#### PASSAGE FOR REVIEW
Sending off Back for supplies was, Franklin knew, absolutely essential. And, he felt, it would serve another purpose as well. The last thing Franklin needed was rancor between his officers. The problem he was having with both the voyageurs and the Indians was hardship enough. But he also found himself dealing with a situation involving Back and Richard Hood. Both had well-earned reputations as ladies' men. Hood, in fact, had fathered at least one child with a Yellowknife woman since they had left York Factory. Now both he and Back were focusing their attentions on the same young woman, the sixteen-year-old daughter of one of the Indian hunters. The situation became so contentious that the two men were about to fight a duel, and only the fact that the sailor John Hepburn had secretly removed the charges from their pistols prevented what could only have been a disaster from happening. Now, Back was about to leave. Hopefully things would have cooled down by the time he returned.

#### EXERCISE GOAL
Answer these questions on the passage about Franklin, Back and Hood:
1. What did Franklin send Back off for?
2. How old was the young woman both men were pursuing?
3. Who secretly removed the charges from the two men's pistols?

#### DATA SECTION

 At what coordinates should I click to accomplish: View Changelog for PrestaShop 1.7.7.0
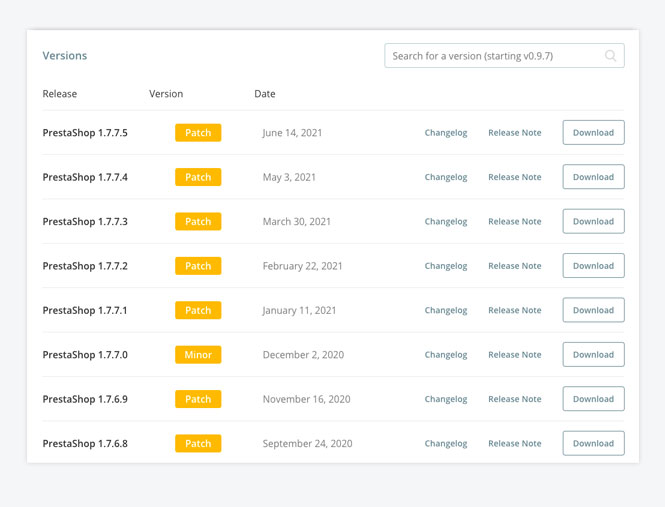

==

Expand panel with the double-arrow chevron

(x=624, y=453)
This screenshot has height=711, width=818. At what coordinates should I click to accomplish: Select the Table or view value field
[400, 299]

==

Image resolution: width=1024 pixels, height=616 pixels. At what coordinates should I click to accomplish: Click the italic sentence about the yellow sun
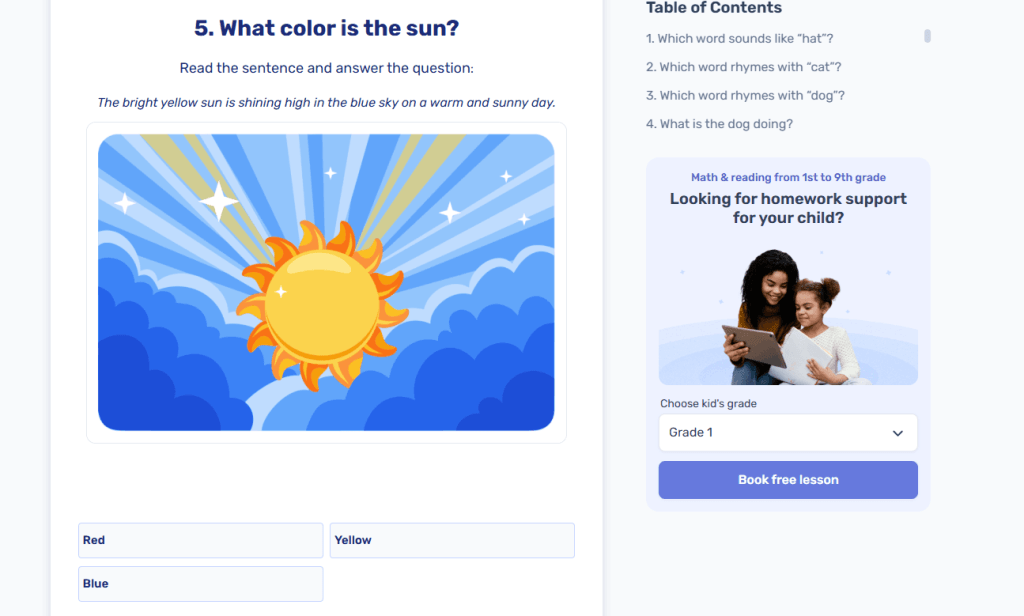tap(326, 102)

#### YOUR SOLUTION
1. Supplies.
2. Sixteen.
3. The sailor John Hepburn.